> **GIVEN TEXT**:
Monday, January 23, 2012

A Little Family History

A number of readers have asked me about my family lineage.  It is colorful indeed.  There was my great uncle Waldo, an inventor.  He came up with a soft drink he felt couldn’t miss.  Called it Dr. Salt.  So near and yet so far . . . My dad’s second cousin Norman became a doctor, specializing in Diseases of the Wealthy.  Died a happy man.  Left a substantial estate, too.

·                                         *                                              *
No family history would be complete without my dad.  Pop had a unique talent with fire; as in how to unexpectedly cause same.  One year shortly after Christmas,  we were going over to see my grandfolks.  Mom had long since stripped the tree of ornaments and lights.  Dad’s job was to burn it.  He kept putting it off.  Finally mom instructed him to take care of the tree before we came to The City.  Back then, there was no bowl of water to set the tree in and keep it somewhat moist.  The proper method of disposal was to cut the tree into very small pieces and slowly feed it into the fireplace.  But dad was under pressure.  He took the entire dry-as-a-bone seven foot tree, shoved it into said area, and struck a match.  Flames shot out of the chimney.  The entire neighborhood came out to watch . . . When I was a teenager dad was set to barbeque some steaks on the back patio.  We didn’t have the fancy self-starting BBQs that exist today.  You put in the charcoal, doused it with charcoal fluid, and struck matches until it eventually lit.  Patience was not one of Pop’s strong suits.  He gave the method what he felt was a reasonable amount of time, then went to the garage, fetched some kerosene, doused the coals liberally with it, and struck a match from two  feet away.  Suddenly there was a blinding flash of light, followed by a loud yelp, followed by Pop running into the family room, his eyebrows and hair burned off and face blackened.  It was Macaroni & Cheese for dinner that night.

> **SUPPLIED RECORDS**:
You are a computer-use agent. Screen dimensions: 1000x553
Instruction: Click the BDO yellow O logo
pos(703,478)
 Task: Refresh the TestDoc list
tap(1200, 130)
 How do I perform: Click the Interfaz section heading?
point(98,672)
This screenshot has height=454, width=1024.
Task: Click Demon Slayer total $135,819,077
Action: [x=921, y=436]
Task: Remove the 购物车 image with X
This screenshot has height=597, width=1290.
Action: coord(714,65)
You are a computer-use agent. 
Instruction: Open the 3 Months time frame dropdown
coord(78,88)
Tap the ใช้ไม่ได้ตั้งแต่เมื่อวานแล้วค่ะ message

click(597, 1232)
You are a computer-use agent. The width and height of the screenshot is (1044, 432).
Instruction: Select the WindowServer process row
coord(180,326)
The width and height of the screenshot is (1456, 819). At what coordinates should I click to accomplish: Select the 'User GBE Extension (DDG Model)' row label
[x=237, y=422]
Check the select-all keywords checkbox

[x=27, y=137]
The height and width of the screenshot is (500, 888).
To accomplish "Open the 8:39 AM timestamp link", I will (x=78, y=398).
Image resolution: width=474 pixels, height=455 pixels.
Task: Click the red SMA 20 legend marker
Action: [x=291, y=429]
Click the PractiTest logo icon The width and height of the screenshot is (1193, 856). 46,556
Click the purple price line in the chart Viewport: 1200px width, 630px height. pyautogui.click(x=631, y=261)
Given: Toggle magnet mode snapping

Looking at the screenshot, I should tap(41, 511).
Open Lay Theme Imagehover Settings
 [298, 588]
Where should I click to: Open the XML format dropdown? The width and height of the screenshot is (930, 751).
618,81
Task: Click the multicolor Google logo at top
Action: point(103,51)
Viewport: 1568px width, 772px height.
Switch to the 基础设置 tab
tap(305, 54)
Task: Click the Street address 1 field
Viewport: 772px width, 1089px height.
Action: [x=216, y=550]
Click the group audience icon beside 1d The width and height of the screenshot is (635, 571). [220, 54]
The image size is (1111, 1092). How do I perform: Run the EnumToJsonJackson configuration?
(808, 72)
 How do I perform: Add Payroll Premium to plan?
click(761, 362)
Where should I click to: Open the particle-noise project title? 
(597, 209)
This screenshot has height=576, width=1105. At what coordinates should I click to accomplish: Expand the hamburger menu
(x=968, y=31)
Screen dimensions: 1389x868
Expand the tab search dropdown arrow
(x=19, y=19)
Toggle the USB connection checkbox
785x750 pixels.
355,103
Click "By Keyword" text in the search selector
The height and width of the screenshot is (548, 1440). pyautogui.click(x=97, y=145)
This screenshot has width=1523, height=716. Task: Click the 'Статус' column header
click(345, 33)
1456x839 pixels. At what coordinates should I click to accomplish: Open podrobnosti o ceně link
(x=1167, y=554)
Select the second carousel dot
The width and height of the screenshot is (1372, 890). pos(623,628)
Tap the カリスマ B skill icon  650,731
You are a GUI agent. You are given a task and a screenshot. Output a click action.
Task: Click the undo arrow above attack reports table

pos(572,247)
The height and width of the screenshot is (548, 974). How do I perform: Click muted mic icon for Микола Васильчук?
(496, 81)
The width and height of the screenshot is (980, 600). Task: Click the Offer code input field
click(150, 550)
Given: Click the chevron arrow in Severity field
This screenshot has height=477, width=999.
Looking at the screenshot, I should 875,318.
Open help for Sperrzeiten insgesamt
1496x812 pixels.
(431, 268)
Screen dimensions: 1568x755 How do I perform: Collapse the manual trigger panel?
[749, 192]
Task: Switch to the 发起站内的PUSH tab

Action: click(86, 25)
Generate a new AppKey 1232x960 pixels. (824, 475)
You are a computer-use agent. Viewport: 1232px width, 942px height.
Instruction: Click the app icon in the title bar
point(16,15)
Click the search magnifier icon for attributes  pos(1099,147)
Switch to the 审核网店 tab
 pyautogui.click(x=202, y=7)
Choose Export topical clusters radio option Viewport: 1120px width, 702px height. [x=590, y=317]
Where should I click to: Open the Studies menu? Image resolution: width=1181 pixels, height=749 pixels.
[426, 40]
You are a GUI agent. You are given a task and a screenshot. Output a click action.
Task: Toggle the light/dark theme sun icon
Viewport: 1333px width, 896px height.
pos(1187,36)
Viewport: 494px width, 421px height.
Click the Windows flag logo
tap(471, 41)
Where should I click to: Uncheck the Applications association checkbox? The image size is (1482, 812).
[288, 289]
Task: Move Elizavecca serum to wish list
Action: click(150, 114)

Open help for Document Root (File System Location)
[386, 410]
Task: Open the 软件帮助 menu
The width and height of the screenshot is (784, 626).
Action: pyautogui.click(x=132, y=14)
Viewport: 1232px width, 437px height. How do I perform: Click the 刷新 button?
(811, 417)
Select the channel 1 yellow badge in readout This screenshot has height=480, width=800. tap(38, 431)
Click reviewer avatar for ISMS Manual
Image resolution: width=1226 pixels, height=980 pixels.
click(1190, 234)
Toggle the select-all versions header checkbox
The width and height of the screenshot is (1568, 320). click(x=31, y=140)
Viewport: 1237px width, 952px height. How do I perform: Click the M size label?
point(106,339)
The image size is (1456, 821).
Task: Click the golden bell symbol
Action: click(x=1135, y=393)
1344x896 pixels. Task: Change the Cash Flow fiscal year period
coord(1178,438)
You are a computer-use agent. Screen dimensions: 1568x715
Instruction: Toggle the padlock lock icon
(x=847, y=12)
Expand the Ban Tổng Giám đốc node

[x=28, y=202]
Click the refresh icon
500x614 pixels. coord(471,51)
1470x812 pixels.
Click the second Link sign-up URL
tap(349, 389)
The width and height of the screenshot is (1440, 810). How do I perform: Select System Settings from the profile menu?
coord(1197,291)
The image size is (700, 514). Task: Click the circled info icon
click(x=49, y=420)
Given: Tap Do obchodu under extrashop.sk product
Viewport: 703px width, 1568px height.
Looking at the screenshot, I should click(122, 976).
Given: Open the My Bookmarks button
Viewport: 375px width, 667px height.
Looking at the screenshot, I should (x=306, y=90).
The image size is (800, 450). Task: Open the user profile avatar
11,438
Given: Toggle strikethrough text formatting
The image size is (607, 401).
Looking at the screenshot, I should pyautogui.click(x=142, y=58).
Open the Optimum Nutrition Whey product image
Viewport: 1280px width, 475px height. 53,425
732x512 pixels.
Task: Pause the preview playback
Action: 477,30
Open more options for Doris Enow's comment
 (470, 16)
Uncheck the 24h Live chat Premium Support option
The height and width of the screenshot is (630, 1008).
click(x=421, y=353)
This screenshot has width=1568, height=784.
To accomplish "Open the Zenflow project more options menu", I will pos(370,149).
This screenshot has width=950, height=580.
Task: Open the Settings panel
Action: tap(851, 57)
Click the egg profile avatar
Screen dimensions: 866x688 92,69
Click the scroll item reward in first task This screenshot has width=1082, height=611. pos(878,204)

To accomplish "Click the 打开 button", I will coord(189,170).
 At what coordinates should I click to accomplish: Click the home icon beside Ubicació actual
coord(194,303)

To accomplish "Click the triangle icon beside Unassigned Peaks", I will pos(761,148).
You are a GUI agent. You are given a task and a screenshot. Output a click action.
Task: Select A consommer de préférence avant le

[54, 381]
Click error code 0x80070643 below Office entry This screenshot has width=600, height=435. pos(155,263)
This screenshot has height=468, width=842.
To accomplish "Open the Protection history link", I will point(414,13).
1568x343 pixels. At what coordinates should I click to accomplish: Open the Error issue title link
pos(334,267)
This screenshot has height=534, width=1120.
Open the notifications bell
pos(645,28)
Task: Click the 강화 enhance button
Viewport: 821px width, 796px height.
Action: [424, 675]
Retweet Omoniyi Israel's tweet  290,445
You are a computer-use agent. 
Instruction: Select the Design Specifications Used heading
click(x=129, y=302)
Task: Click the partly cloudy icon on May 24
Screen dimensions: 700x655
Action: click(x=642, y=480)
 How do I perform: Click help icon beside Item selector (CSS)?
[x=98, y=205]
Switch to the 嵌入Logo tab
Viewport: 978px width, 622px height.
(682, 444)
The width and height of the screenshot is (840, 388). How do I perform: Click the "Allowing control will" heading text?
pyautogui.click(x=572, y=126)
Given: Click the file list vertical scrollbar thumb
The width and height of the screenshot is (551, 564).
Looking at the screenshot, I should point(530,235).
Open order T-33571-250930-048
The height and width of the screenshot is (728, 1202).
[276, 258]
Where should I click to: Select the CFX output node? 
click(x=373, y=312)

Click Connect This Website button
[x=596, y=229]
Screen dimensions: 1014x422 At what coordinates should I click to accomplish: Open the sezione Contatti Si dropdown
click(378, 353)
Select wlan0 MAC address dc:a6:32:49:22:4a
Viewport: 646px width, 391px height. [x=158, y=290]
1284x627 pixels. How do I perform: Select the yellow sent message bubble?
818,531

> **SET OF TASKS**:
a - Summarize the family history post in two sentences.
b - Extend the family history post past its final sentence.
The lines come from a separate source.

> **EXPECTED RESULTS**:
a - The writer describes colorful relatives, including great uncle Waldo, who invented a soft drink called Dr. Salt, and the dad's second cousin Norman, a doctor who specialized in Diseases of the Wealthy. The writer's dad had a talent for unexpectedly causing fires: he once shoved a whole dry Christmas tree into the fireplace so that flames shot out of the chimney, and later he burned off his eyebrows and hair lighting kerosene-soaked barbecue coals.

b -
·                                                              *                                                *
Finally there’s me.  I used to fancy myself a songwriter.  I produced one I was certain would go straight to the top of the charts.  Called it “Mack The Fork”.  As Don Adams used to say on “Get Smart”, his thumb and index fingers held about a millimeter apart, “Missed it by that much”.

·                                                               *                                                  *
One More Thing:  W.C. Fields on his family lore:  “My ninth cousin twice removed, Benjamin C. Fields, would have discovered electricity before Mr. Franklin, but he was too poor to buy a kite.  He had to go out and hire one.  We have a picture of him in front of the town saloon.  He was hirin’ a kite.